These are the peanuts. I have a story — I have everything I need to put it in the book. But I can’t seem to let those peanuts go. I’m searching for information about Margaret. Did she reappear somewhere? I didn’t  find her with a Google search or in newspapers, or on http://www.findagrave.com — although a friend of my sister, who is helping me search, found Alma’s grave in a cemetery near the Krem church. But I already knew that. The friend also found the grave of a man who is more than likely one of Janssen’s sons, in Colorado. I want to try to find his children, if he has any, and find out what they know. I’ve been in contact with a man whose roots are in Marsh, and he’s sent me photos of Janssen with the church there, and stories from his late father and his 93-year-old aunt, who remember Janssen with dislike (their stories of finding Rosa’s body are much gorier than the actual death certificate tells — but make a great story). I want to know more from the people of Marsh. I want a seance, so I can talk to Rosa and Margaret, who by now is undoubtedly dead, even if Janssen didn’t kill her.

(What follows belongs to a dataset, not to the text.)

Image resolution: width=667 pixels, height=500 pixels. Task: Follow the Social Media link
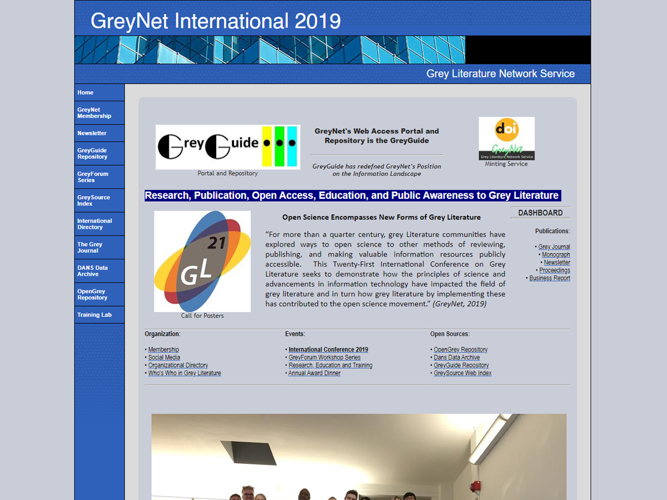(x=164, y=357)
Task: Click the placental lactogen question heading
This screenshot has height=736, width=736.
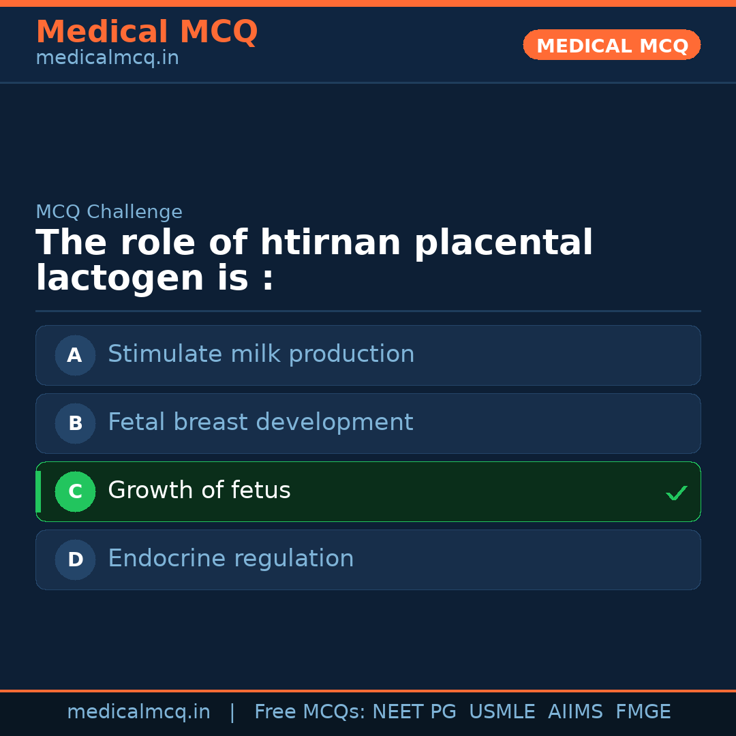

But, if I don’t let the peanuts go, I’ll never finish the book. I have all the story I need. I’m promising myself that when I’ve finished my commitments, I’ll return to the murderous minister, and search for more clues. Maybe there’s enough for a book, or at least a longer story. Or perhaps fictionalize it. Not so much a whodunnit, since the answer is clear, but a why. What makes a man of the cloth, top of his class in seminary school, become a rapist and murderer? What demons lived in his soul? Did something happen to him when he was growing up, or while he was crossing the Atlantic on a great ship? What makes a murderer — or was he born bad? I’m about 60 years too late. He died in 1946 in the State Penitentiary, of natural causes. But I want to know more…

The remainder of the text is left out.